Salah satu negara di kawasan, seperti Singapura, pun telah membentuk Angkatan Siber yang dinamai Digital and Intelligence Service. Perkembangan dan dinamika ancaman tersebutlah yang menjadikan urgensi bagi TNI untuk berperan menanggulangi ancaman siber karena bersinggungan dengan kedaulatan negara.

"Oleh karenanya menjadi sebuah urgensi untuk mencantumkan pertahanan siber sebagai bagian dari salah satu cara melaksanakan tugas Operasi Militer Selain Perang (OMSP)," kata Frega.

Dia lantas mengklarifikasi bahwa pelibatan TNI dalam pertahanan siber adalah untuk menghadapi ancaman yang terkait dengan penegakan kedaulatan negara maupun keselamatan bangsa. Masyarakat tidak perlu khawatir dengan disahkannya revisi UU Nomor 34/2004 tentang TNI yang mencantumkan tugas pertahanan siber sebagai tugas dalam OMSP, karena merupakan penguatan profesionalisme TNI sehingga mampu menjalankan tugasnya dengan baik selaras dengan kepentingan dan keamanan nasional.

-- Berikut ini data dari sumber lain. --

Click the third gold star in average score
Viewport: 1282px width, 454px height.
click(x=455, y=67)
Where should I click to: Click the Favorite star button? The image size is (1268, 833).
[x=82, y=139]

"Bila ada yang menyuarakan narasi bahwa operasi militer di ruang siber akan memberangus demokrasi karena membatasi kebebasan berpendapat adalah tidak benar. Sebagai negara demokrasi tentunya kebebasan berpendapat, termasuk menyampaikan kritik menjadi sebuah hal yang wajar," ujar Frega.

Juru Bicara Menteri Pertahanan itu menjelaskan, ancaman siber yang dihadapi oleh TNI nantinya bisa berupa serangan-serangan terhadap sistem pertahanan dan komando militer, seperti peretasan, sabotase digital, atau pencurian data strategis. Selain itu juga ancaman terhadap infrastruktur kritis nasional, seperti serangan terhadap jaringan listrik, telekomunikasi, transportasi dan beberapa lainnya yang dapat berdampak pada stabilitas negara.

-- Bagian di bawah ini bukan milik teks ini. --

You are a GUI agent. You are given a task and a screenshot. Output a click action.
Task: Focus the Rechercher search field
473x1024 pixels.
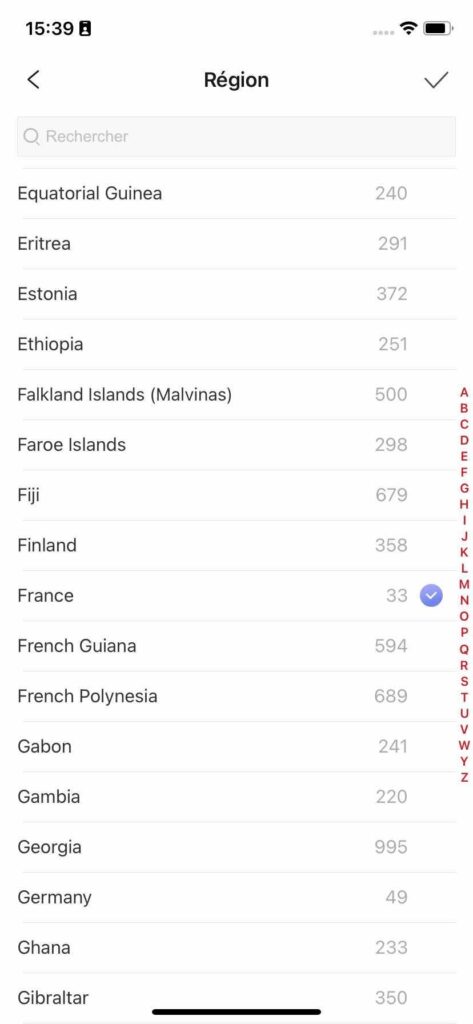pyautogui.click(x=236, y=136)
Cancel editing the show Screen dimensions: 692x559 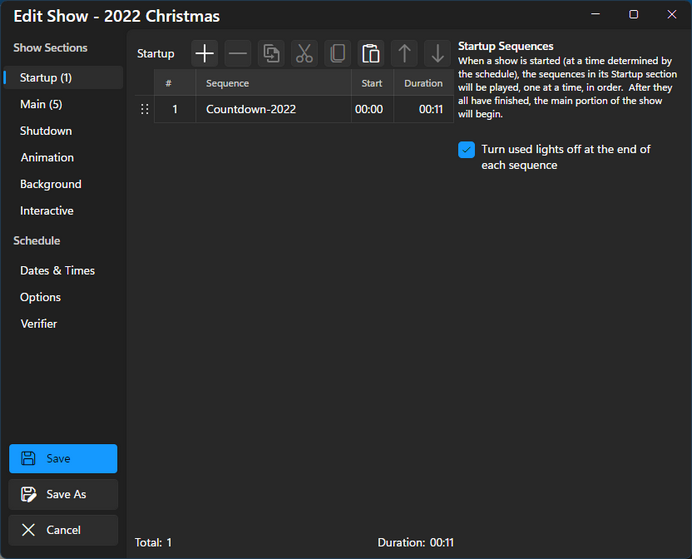pyautogui.click(x=63, y=530)
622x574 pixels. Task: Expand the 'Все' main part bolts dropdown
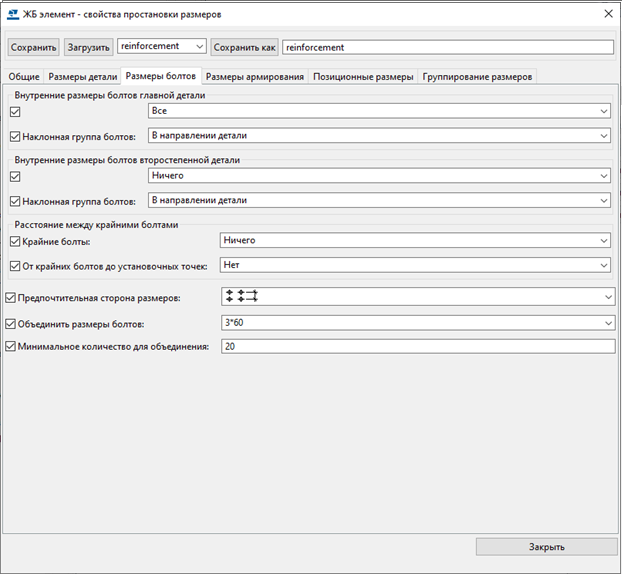click(378, 111)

Bahkan, lanjut Frega, pertahanan siber nantinya juga akan menghadapi operasi informasi dan disinformasi dari pihak-pihak tertentu yang mengancam kedaulatan negara, termasuk yang memiliki motif untuk melemahkan kepercayaan publik terhadap institusi pertahanan dan pemerintah, hingga yang berpotensi memecah belah bangsa. Di samping itu, ancaman serangan siber dari aktor negara atau non-negara yang dapat berdampak pada keamanan nasional, baik dalam bentuk spionase maupun cyber warfare.

"Tentunya, dalam operasionalisasinya TNI akan bersinergi dan berkolaborasi dengan kementerian dan lembaga lain yang memiliki tugas yang beririsan dengan siber seperti Badan Sandi dan Siber Negara (BSSN), Komdigi, dan Polri. Karena peran TNI dalam domain siber bersifat defensif dan strategis untuk mendukung pertahanan negara sehingga tidak akan terjadi tumpang tindih kewenangan," kata Frega.

Dengan penguatan pertahanan siber, menurut Frega, TNI tidak akan mengambil alih tugas lembaga lain, tetapi akan beroperasi dalam lingkup pertahanan negara dan pada konteks keamanan nasional yang beririsan dengan kedaulatan negara.

Komdigi tetap bertanggung jawab atas regulasi dan pengelolaan infrastruktur digital nasional, sementara BSSN berfokus pada pengamanan siber secara nasional, dan Polri menangani aspek penegakan hukum. Koordinasi lintas lembaga akan diperkuat agar tugas masing-masing tetap berjalan optimal tanpa tumpang tindih.

Lebih lanjut, Frega mengatakan, semua tindakan yang dilakukan TNI nantinya akan tetap berada dalam kerangka hukum dan sesuai dengan aturan perundang-undangan yang berlaku. Setiap operasi pertahanan siber yang dilakukan akan dikoordinasikan dengan instansi terkait agar tetap transparan dan tidak melanggar hak masyarakat dalam mengakses informasi.

"Pada prinsipnya pelibatan TNI dalam ranah pertahanan siber adalah sejalan dengan amanah konstitusi untuk menjaga kedaulatan negara, keutuhan wilayah, dan keselamatan bangsa Indonesia," ujar Frega.